Deciphering the Impact of Genetic Variation on Human Polyadenylation using APARENT2

Genetic variants that disrupt polyadenylation can cause or contribute to genetic disorders. Yet, due to the complex cis-regulation of polyadenylation, variant interpretation remains challenging. Here, we introduce a residual neural network model, APARENT2, that can infer 3'-cleavage and polyadenylation from DNA sequence more accurately than any previous model. This model generalizes to the case of alternative polyadenylation (APA) for a variable number of polyadenylation signals. We demonstrate APARENT2's performance on several variant datasets, including functional reporter data and human 3' aQTLs from GTEx. We apply neural network interpretation methods to gain insights into disrupted or protective higher-order features of polyadenylation. We fine-tune APARENT2 on human tissue-resolved transcriptomic data to elucidate tissue-specific variant effects. By combining APARENT2 with models of mRNA stability, we extend aQTL effect size predictions to the entire 3' untranslated region. Finally, we perform in-silico saturation mutagenesis of all human polyadenylation signals and compare the predicted effects of >44 million variants against gnomAD. While loss-of-function variants were generally selected against, we also find specific clinical conditions linked to gain-of-function mutations. For example, we detect an association between gain-of-function mutations in the 3'-end and Autism Spectrum Disorder.
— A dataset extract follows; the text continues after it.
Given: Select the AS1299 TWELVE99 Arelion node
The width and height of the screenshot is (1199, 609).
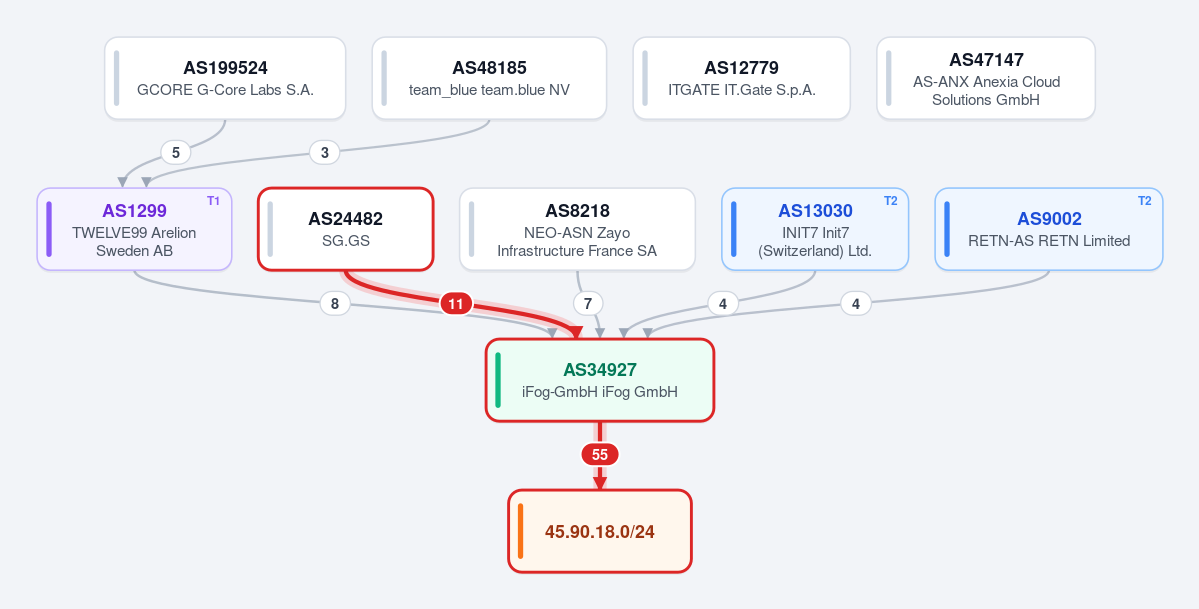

To experimentally validate APARENT2's predictions, we assayed clinically relevant variants in multiple cell lines, including microglia-derived cells. References and variant APA libraries were cloned into a reporter. APA profiling data was obtained from RNA-seq of 3 different cell lines (HEK293T, SK-N-SH, and HMC3) with 2 replicates of each library. Polyadenylation cleavage position was determined for mapped reads, and then UMIs were collapsed to determine measured variant log odds ratio of cleavage. Overall design: To experimentally validate APARENT2 predictions, we measured the impact of 100 clinically relevant variants (including Autism case variants) in a plasmid reporter MPRA in HEK293T, SK-N-SH and HMC3 cell lines.